Au cours de son enfance, il fait de fréquents séjours aux États-Unis : sa première destination en 1987 est Portland dans l’Oregon, ville qui lui inspirera son premier roman. Rêvant d’abord d’être comédien, il suit le Cours Simon, devient figurant dans un spectacle de Robert Hossein et joue dans plusieurs téléfilms.

En 1988, il passe un certain temps dans la jungle thaïlandaise, rédigeant un journal de cette expérience. Cela marque ses premiers pas dans l’univers de l’écriture. Il ébauche son premier roman, Le coma des mortels. Il fait plusieurs petits boulots pendant plus de deux ans et reprend ses études de Lettres modernes. Il écrit Le Cinquième règne à cette époque puis fin 1999 il devient vendeur de romans policiers à la FNAC. « Le Cinquième règne » est publié bien plus tard, en 2003, sous le pseudonyme de Maxime Williams, et obtient le Prix du Roman Fantastic’Arts du Festival de Gérardmer 2003.

Il suit une formation en criminologie pendant un an à l’Université de Saint-Denis. Durant cette année, il apprend les rudiments de la psychologie criminelle, de la police technique et scientifique et de la médecine légale.

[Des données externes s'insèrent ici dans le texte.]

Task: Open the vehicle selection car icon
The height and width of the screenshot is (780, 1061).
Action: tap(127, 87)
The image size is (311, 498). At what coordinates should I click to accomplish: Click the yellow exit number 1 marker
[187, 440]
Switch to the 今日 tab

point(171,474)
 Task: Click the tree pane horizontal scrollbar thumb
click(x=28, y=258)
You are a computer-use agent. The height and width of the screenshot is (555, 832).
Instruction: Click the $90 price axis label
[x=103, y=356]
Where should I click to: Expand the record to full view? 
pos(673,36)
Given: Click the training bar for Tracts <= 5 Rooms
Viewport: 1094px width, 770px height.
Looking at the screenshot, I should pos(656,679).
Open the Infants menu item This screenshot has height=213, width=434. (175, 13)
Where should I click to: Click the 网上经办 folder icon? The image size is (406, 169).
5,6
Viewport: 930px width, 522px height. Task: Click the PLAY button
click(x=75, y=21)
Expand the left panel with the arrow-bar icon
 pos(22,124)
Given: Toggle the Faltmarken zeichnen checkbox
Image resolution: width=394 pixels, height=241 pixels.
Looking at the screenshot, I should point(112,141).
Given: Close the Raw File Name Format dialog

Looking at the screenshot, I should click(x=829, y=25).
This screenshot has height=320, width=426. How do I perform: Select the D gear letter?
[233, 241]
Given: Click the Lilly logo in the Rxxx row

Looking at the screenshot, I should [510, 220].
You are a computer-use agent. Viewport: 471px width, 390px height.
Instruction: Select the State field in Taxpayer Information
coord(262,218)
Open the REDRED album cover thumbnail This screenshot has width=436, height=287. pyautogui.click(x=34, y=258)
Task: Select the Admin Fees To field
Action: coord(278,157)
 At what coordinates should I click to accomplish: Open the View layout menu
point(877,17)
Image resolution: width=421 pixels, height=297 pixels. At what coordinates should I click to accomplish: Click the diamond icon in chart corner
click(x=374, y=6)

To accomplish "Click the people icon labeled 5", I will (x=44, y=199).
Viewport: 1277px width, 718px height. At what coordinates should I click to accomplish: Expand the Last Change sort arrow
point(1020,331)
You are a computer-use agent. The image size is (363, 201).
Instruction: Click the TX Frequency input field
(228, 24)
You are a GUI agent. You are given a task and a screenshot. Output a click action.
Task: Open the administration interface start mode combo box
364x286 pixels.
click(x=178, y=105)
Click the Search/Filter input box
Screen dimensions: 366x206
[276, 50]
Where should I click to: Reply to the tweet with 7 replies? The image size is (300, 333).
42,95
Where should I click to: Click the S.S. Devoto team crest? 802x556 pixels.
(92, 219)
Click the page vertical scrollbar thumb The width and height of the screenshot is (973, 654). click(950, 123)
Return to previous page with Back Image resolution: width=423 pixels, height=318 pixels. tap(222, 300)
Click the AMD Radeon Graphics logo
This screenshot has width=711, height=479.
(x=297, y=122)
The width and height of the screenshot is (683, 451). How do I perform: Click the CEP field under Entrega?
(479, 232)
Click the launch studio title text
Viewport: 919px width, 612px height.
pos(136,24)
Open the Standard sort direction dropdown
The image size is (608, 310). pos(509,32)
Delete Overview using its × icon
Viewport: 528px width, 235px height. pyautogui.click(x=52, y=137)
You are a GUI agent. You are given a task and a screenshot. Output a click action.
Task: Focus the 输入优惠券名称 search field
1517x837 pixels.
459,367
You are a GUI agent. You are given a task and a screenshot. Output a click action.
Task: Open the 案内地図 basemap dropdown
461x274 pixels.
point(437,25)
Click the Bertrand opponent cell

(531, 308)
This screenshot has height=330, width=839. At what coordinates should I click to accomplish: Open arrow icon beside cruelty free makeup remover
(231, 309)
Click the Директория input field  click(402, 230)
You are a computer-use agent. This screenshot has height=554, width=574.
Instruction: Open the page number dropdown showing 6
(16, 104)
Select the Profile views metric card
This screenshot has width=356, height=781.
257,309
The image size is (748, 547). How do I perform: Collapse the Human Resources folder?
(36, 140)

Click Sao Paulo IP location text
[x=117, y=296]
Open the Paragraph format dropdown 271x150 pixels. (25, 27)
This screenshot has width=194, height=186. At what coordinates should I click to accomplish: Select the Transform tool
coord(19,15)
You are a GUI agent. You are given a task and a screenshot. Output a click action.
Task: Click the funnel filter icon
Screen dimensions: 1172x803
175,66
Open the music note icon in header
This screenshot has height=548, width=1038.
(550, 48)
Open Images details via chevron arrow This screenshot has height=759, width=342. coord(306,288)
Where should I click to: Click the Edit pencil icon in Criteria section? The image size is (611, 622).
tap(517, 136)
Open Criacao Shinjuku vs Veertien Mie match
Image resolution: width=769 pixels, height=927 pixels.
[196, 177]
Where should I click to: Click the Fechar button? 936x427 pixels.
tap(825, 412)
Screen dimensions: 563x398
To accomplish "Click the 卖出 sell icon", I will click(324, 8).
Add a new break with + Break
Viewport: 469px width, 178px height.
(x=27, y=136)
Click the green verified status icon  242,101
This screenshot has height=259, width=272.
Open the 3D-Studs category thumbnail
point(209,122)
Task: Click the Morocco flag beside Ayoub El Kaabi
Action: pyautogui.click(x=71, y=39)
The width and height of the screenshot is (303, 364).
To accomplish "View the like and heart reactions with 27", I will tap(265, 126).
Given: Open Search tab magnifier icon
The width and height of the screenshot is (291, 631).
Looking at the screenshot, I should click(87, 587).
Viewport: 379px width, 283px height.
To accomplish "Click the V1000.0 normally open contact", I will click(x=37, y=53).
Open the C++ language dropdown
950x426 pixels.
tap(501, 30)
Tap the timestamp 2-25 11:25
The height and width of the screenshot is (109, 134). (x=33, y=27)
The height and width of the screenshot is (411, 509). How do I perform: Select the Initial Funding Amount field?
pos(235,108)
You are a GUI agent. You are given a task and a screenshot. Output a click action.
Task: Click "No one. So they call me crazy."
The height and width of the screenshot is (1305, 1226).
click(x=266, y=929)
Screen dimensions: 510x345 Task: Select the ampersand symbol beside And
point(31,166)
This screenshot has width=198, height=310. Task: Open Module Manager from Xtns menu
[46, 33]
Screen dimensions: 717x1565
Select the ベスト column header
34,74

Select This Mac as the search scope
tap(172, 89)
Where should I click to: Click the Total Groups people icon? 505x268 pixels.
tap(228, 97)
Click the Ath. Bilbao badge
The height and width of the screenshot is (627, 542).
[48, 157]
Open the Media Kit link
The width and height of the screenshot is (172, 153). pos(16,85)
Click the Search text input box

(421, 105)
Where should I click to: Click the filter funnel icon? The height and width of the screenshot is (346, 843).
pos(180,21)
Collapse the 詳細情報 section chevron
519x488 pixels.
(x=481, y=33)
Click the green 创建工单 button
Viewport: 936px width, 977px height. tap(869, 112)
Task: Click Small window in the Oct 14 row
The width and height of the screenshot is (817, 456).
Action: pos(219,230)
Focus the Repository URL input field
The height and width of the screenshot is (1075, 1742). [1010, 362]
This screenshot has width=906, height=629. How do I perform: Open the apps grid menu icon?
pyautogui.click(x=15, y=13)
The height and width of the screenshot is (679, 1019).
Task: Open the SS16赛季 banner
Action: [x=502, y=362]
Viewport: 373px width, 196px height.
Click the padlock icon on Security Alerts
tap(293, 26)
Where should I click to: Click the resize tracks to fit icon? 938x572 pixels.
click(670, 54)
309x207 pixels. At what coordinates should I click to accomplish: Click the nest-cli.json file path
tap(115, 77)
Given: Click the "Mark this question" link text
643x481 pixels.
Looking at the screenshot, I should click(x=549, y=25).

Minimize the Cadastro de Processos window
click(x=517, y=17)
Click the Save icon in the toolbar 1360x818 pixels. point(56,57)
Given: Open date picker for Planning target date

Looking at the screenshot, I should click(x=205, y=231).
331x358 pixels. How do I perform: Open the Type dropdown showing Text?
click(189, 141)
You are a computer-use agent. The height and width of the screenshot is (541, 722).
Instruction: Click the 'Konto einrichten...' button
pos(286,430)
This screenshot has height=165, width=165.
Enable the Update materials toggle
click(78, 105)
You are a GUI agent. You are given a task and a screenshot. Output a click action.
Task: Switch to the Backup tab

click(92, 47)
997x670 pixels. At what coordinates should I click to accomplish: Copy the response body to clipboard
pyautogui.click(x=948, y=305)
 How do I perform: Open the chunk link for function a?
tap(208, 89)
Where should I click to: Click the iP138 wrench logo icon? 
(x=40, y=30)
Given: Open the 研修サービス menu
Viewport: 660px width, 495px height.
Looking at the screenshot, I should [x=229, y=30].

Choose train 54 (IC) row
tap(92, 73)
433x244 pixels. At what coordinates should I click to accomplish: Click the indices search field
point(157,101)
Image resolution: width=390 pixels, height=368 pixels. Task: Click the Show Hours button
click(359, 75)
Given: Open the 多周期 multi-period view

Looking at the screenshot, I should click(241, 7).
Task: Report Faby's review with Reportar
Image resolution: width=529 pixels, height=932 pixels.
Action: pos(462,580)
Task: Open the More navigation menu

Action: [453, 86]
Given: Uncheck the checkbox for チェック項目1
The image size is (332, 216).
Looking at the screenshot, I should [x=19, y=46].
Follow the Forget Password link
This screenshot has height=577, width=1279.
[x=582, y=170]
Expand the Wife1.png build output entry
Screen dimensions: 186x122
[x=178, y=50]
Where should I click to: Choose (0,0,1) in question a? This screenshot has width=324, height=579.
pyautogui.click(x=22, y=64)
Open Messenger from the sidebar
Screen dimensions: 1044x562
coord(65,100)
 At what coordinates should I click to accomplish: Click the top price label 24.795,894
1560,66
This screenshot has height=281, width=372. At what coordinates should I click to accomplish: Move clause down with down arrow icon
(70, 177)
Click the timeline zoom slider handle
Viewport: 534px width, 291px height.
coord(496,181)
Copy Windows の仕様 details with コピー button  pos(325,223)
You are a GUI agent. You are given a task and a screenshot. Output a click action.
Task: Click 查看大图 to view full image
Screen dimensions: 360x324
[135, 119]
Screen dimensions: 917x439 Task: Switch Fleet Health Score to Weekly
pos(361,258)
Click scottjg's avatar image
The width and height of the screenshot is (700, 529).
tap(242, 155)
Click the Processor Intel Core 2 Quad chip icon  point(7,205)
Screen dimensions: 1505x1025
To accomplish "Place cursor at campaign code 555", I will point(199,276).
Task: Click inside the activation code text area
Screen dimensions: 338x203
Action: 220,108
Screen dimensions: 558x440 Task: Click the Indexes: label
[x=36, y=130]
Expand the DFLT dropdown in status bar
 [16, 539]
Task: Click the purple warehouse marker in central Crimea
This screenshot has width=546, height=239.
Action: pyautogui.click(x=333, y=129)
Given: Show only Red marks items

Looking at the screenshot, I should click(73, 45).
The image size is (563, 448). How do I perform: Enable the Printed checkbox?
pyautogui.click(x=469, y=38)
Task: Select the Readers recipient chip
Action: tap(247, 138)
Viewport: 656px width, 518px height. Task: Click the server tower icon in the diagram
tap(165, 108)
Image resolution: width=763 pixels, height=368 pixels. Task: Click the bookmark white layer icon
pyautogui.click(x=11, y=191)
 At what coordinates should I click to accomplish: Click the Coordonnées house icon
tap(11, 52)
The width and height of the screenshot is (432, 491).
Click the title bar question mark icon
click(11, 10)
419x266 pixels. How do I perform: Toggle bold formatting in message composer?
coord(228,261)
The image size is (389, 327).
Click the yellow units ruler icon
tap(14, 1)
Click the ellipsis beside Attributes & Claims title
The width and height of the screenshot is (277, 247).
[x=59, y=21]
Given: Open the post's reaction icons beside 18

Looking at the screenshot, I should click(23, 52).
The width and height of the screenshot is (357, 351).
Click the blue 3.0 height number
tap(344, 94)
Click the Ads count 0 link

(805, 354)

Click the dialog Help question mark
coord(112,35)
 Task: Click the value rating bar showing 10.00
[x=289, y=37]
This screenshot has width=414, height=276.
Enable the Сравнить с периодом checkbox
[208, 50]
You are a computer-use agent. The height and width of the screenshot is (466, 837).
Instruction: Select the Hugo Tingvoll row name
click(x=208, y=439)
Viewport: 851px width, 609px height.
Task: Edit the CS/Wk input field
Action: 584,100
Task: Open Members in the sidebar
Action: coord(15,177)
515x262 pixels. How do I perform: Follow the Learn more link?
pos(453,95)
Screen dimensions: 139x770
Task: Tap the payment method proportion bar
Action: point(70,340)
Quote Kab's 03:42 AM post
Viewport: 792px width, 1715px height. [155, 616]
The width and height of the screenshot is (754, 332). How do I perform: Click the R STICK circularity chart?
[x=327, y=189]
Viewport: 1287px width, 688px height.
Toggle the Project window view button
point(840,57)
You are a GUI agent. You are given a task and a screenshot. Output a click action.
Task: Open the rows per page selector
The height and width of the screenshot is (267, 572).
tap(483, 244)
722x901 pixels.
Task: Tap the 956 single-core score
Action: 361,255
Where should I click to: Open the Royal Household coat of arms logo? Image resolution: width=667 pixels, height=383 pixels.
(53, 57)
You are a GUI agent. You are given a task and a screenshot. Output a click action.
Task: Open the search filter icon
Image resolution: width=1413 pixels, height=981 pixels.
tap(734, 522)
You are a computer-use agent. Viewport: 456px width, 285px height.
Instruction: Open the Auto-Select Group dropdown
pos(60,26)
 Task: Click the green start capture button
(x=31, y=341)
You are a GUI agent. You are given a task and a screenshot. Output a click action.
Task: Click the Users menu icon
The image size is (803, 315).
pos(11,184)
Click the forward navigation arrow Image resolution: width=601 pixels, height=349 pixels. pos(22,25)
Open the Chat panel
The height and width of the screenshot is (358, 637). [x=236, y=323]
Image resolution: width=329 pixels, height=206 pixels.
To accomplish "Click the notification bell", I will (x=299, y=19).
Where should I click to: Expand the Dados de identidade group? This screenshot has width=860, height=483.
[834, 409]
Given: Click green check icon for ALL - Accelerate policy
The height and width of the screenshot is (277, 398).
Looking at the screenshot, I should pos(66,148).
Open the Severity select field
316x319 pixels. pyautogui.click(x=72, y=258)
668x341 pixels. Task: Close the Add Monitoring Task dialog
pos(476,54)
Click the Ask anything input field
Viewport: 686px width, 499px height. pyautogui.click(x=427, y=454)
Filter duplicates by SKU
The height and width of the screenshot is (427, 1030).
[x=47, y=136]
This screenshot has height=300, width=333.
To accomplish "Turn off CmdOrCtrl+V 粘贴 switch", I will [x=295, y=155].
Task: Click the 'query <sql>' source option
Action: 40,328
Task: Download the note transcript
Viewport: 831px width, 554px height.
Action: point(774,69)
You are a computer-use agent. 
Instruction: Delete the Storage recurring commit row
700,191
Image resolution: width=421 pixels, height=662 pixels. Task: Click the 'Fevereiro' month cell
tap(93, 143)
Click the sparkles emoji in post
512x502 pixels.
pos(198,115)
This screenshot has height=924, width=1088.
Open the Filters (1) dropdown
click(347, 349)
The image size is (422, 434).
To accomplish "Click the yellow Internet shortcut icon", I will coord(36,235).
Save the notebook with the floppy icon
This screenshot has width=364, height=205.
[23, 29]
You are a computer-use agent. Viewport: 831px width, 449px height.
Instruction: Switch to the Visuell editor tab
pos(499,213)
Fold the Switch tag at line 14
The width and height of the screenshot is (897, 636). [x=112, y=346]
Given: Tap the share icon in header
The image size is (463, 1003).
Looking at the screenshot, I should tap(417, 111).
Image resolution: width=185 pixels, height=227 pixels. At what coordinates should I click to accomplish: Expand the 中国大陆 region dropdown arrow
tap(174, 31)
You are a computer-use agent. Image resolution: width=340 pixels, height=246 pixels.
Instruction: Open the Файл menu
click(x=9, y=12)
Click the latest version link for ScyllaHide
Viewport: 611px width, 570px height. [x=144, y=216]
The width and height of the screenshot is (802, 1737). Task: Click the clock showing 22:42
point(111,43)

Toujours libraire, il consacre ses week-ends à son projet de thriller. Il rédige L’âme du mal en 2001, qui est publié l’année suivante chez Michel Lafon. Signé du pseudonyme de « Chattam », en référence à une petite ville de Louisiane, le livre crée la surprise et conquiert rapidement un public. Ce roman devient le premier volet de la Trilogie du mal, suivi de In Tenebris (2003) et Maléfices (2004). Il a par la suite écrit un préquel à sa Trilogie du Mal, La Promesse des ténèbres (2009).

Il a vendu plus de 7 millions d’exemplaires en France et est traduit dans une vingtaine de pays.
Plusieurs de ses romans ont été adaptaté en série télé.